AI Meets Biochemistry: LassoESM Joins the Hunt for Therapeutic Peptides
Therapeutic peptides crafted from the knot-like lasso structure are drawing attention in the fight against cancer and infectious diseases. The unique slip-knot topology endows these natural products with remarkable stability and a broad range of biological activities, positioning them as promising candidates for new drugs. A collaborative team from the Carl R. Woese Institute for Genomic Biology has developed LassoESM, a specialized large language model designed to predict the properties of lasso peptides and accelerate the pace of discovery.
Why Lasso Peptides Are Special
Produced by bacteria, lasso peptides are generated when ribosomes assemble amino acids into a peptide chain that is then folded by biosynthetic enzymes into a threaded, knot-like structure. This biosynthetic choreography allows thousands of possible variants, many of which exhibit antibacterial, antiviral, and anticancer activities. Their stability and diverse bioactivities make them attractive targets for drug discovery, but their unusual architecture has also posed challenges for conventional AI tools trained on more typical protein structures.
From Data Scarcity to Tailored Intelligence
“Predicting lasso peptide properties has been challenging due to the scarcity of experimentally labeled data and the complexity of enzyme–peptide interactions,” notes Xuenan Mi, a key contributor to the study. To address this gap, the team created LassoESM, a protein language model tailored specifically for lasso peptides. By focusing on peptide-specific features often missed by generic models, LassoESM aims to make predictions that translate into actionable design decisions.

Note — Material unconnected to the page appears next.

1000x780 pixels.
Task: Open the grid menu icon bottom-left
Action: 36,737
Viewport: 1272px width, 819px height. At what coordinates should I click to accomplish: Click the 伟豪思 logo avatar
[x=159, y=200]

Project co-leader Diwakar Shukla explains, “We trained LassoESM using masked language modeling to teach the model the language of how lasso structures form in nature. This enables efficient property prediction once the model has learned the underlying rules of lasso knot formation.”

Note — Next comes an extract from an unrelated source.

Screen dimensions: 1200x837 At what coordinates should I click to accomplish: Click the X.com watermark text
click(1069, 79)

Marrying Computation with Experimentation
The study blends bioinformatics with hands-on experimentation. Mitchell’s group first identified thousands of potential lasso peptide sequences across microbial species and then validated promising candidates. The computational insights from LassoESM were used to predict which lasso cyclases—enzymes that enforce the knot—could work with a given peptide sequence. This coupling of substrate and enzyme is crucial; a mismatch can prevent knot formation and negate therapeutic potential.
“If we can understand the substrate scope or engineer lasso cyclases, then we can potentially make any peptide into a lasso,” Shukla notes. The ability to forecast enzyme–substrate compatibility with only sequence data marks a significant advance, reducing the trial-and-error traditionally required in peptide engineering.
What LassoESM Delivers Today
Mi highlights that LassoESM enables accurate prediction of multiple lasso peptide properties, even with limited training data. This AI-driven tool accelerates the rational design process for functional lasso peptides, supporting both biomedical and industrial applications. In practical terms, researchers can prioritize the most promising peptide–cyclase pairs, optimize sequences for stability and bioactivity, and streamline experimental validation—cutting months from the development timeline.
Looking Ahead: Expanding the Toolkit
Beyond its immediate capabilities, the team envisions expanding LassoESM to accommodate new prediction tasks and to tailor language models for other peptide natural products. The researchers also aim to engineer lasso peptides to target specific proteins, potentially opening new avenues for oral therapeutics and targeted therapies. The project underscores the power of integrating dedicated AI tools with wet-lab experimentation to accelerate drug discovery.
Collaborative Spirit and Resources
Shukla emphasizes the role of cross-disciplinary collaboration and computational resources at the Carl R. Woese Institute for Genomic Biology. The study — recently published in Nature Communications — reflects a joint effort between computational scientists and experimentalists, merging advanced AI with rigorous biochemistry to unlock new drug discovery pathways.
Why This Matters for Patients and Industry
As researchers refine LassoESM and extend its capabilities, the potential for robust, stable therapeutics grows. Lasso peptides’ resistance to degradation, coupled with targeted design, could lead to new treatments with favorable pharmacokinetics and administration options. The convergence of machine learning and peptide chemistry thus holds promise for faster development cycles and more versatile drug candidates in oncology, virology, and beyond.